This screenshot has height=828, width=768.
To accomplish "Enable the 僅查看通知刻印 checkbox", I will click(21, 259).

--------

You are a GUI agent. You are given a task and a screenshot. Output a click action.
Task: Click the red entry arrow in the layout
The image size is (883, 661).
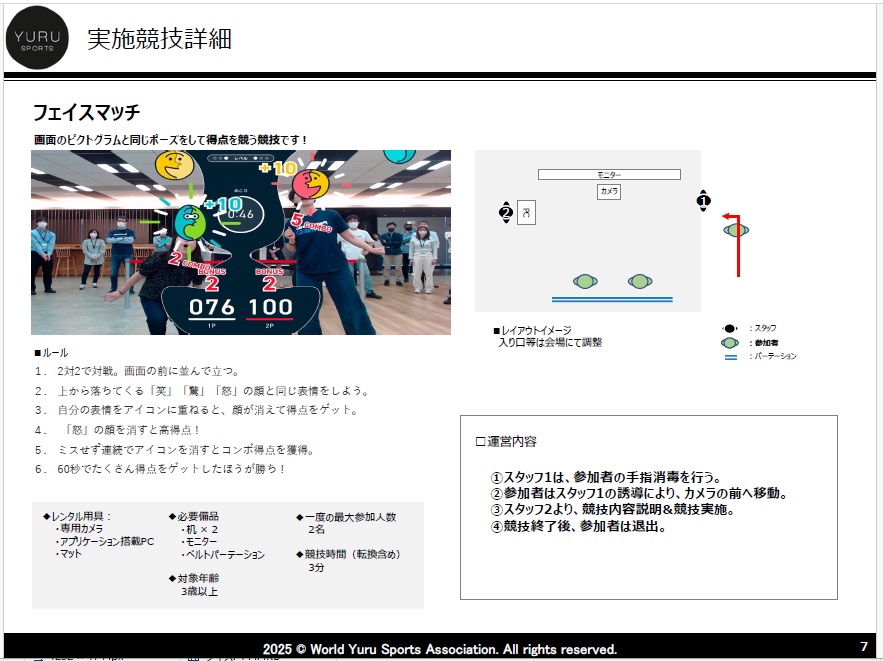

--------

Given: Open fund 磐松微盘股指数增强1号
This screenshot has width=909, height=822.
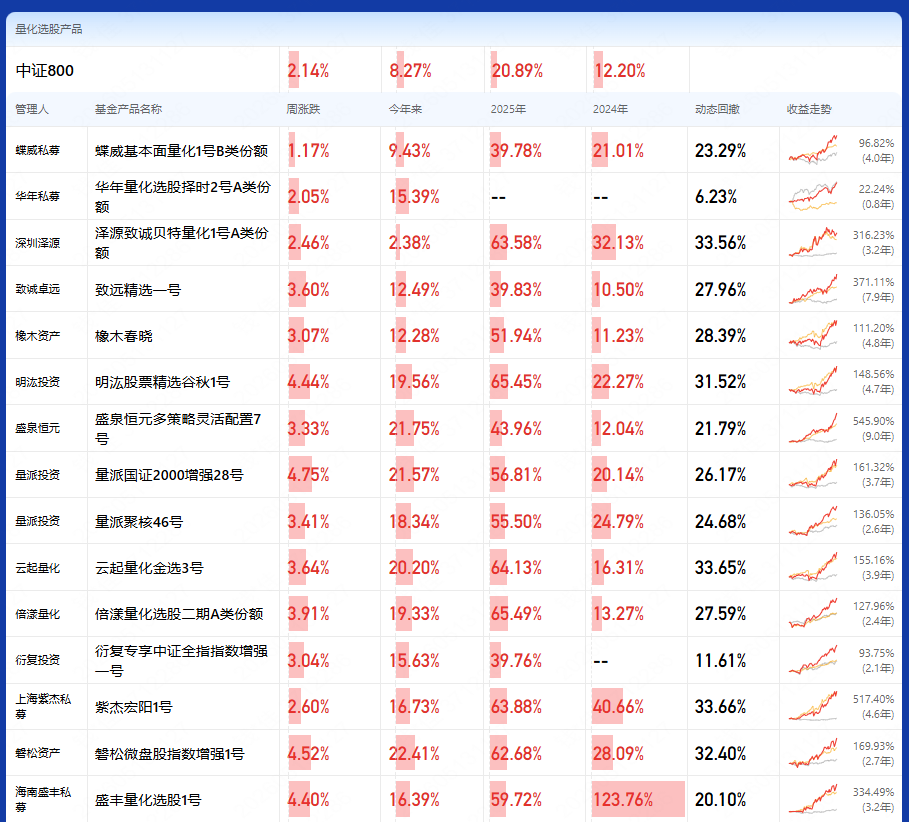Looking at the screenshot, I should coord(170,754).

--------

* WORK TO BE COMPLETED *
Beginning at the line with "Task: Click the red entry arrow in the layout" and ending at the line with "The image size is (883, 661).", reproduce each line of the data above exactly, and add no other lines.

* ANSWER SPACE *
Task: Click the red entry arrow in the layout
The image size is (883, 661).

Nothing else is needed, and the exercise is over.